Une externalisation permettant le développement de l’outil industriel français
 
La stratégie pour la sécurisation et la qualité des approvisionnements repose sur la création d’un groupement d’industriels français permettant de se développer grâce à:
·       La recherche de synergies par la création d’une structure commune, associant l’opérateur à ses partenaires industriels au sein d’un GIE (Groupement d’Intérêt Economique) mutualisant toutes les compétences « recherche innovation » et ressources techniques ;
·       La capacité, d’un bureau d’études de concevoir, développer et préparer l’industrialisation de tout type d’effets. Ce bureau d’études est doté de compétences et moyens de patronage-gradation-prototypage ainsi que de contrôle qualité ;
·       Une volumétrie significative auprès d’industriels français dans le cadre d’un partenariat.
·       Une volumétrie ouverte à d’autres fournisseurs (en particulier européen) présents sur le marché en privilégiant la qualité.
·       Des industriels reconnus qui agissent comme des partenaires en charge de la production et de la R&D. Ils ne sont pas considérés comme de simples fournisseurs ou sous-traitants exécutants.
·       Les modalités de contractualisation permettraient de rester compétitifs dans la durée du marché. Un pourcentage de chaque segment attribué aux partenaires est ouvert à la concurrence pour maintenir une pression économique et ne pas fermer le marché à de nouveaux entrants.

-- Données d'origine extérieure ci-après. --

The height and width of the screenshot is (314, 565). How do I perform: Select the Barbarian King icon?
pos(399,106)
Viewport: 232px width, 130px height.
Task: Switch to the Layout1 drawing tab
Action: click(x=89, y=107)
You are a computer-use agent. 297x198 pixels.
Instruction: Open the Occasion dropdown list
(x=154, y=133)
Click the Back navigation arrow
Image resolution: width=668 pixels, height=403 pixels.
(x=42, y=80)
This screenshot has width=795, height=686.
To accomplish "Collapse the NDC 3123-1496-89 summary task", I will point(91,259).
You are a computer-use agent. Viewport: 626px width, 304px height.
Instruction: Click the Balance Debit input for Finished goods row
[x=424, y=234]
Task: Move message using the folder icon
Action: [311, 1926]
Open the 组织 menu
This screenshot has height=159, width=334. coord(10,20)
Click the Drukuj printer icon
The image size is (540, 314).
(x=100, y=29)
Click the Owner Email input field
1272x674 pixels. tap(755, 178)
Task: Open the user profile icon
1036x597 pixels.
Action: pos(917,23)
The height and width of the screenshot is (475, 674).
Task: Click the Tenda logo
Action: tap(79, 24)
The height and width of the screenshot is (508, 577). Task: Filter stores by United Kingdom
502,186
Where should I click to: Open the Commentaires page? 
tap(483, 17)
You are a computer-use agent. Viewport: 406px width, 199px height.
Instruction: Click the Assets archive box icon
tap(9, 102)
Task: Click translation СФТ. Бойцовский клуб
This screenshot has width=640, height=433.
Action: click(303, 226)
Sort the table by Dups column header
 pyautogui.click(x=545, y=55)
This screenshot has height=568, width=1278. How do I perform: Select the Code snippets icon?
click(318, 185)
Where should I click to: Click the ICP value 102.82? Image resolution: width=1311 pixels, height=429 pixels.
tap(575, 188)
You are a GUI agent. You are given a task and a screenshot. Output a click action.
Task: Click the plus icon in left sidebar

·       Le groupement devra créer un réseau d’agences de proximité pour assurer la délivrance des effets et les services adaptés à chacune des formations soutenues. La répartition géographique des agences devra être cohérente avec la cartographie des Bases de Défense. Ces agences sont conçues comme des guichets uniques de services à l’habillement, capables de réaliser l’ensemble des prestations (prises de mesure, délivrance, services à la personne, retour, alertes opérationnelles,..).
 
Conclusion
Au moment où les Armées françaises sont confrontées à nombreux challenges pour maintenir leur capacités opérationnelles tout en optimisant les coûts, l’externalisation de la fonction habillement des armées pourrait permettre une triple manœuvre profitable à l’ensemble de la communauté de Défense :
  • Recentrer les effectifs sur les fonctions opérationnelles,
  • Optimiser les coûts,
  • Maintenir et accompagner le développement de l’outil industriel français dans le domaine du textile.
 La question n’est pas de savoir si le système retenu en 2013 ne rend pas les services attendus. En effet, avec la RRO le CESCOF a considérablement amélioré la gestion de son domaine de compétence. La question est plus de savoir si une externalisation permettrait globalement au Ministère des Armées d’aller plus loin dans l’optimisation des moyens au service du soutien des forces et favoriserait le rapprochement d’industriels français et européens dans le cadre du projet européen.